What are your goals towards logo design, personal or going professional? I’m asking this because the design industry uses the Adobe suite. If you want to land a job I’d say dive right into Photoshop and Illustrator or you have double the work to do
I am a beginner as well, just learning as a student. Some of what we’ve been learning about logo design is that it needs to have contrast, and it needs to work well in both large and small installations. I’m thinking a simpler design would give you bolder contrast…And I’d also worry that the small text in quotes would be lost if the logo were printed in a small size.
Designer’s job is to treat data not as data but as visual elements!
People hire designers eyes not their skills on design software!
Logos must be harmonious so they can look like one entity instead of a landscape!
You need to fill up your eyes and you memory with good stuff made by professional so you can guess if you work looks like something that have be done by a professional!
The best way to judge the shape is by getting rid of color! Monochome is better!

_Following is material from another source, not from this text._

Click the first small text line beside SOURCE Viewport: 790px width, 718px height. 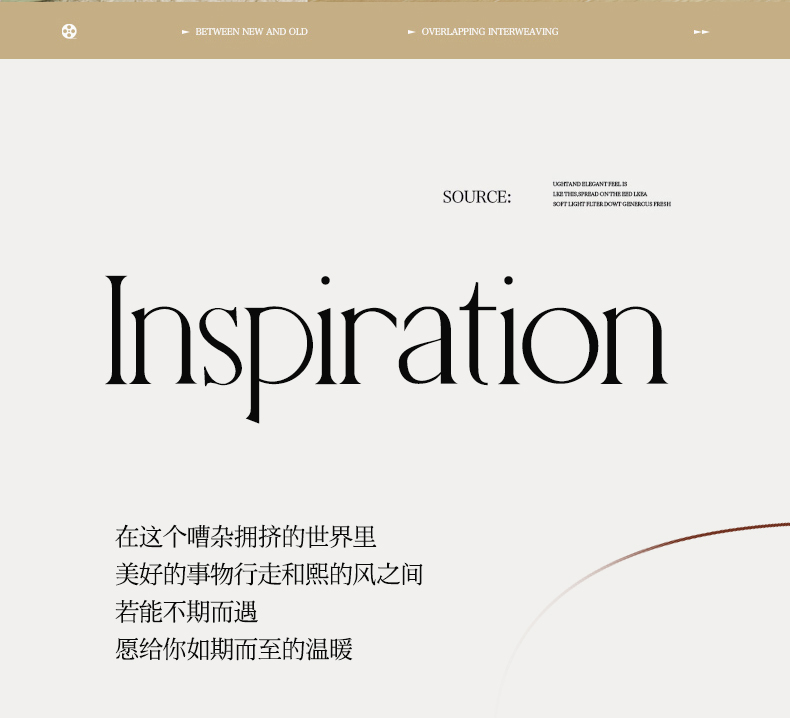coord(589,184)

I’m also a student, one of the things I learned in class is to take elements away one by one to see if the design still has unity and coherency without it, and then if it is fine without that element, don’t add it back it. Otherwise you can have too many unnecessary elements. Hope I said that right!
Uh, if you can’t make the software do what your mind’s eye sees, that’s a bit of a problem for a designer.
I was also going to comment on this quote to the other day, but let it pass.
I agree with the notion that people should hire designers for their design skills. The savvy ones do. Unfortunately, many clients and employer believe they’re hiring little more than artsy decorators with software skills to help execute their visions.
Um … they actually only hire the cheapest ones.
Hi there, I think there’s a lot going in this logo. I would recommend simplifying it down to one or two colors, and sticking with the wings or the stars. I also would get rid of the quote as well. I am just giving you my own feedback as to what I would do but I am also learning as well. Good luck!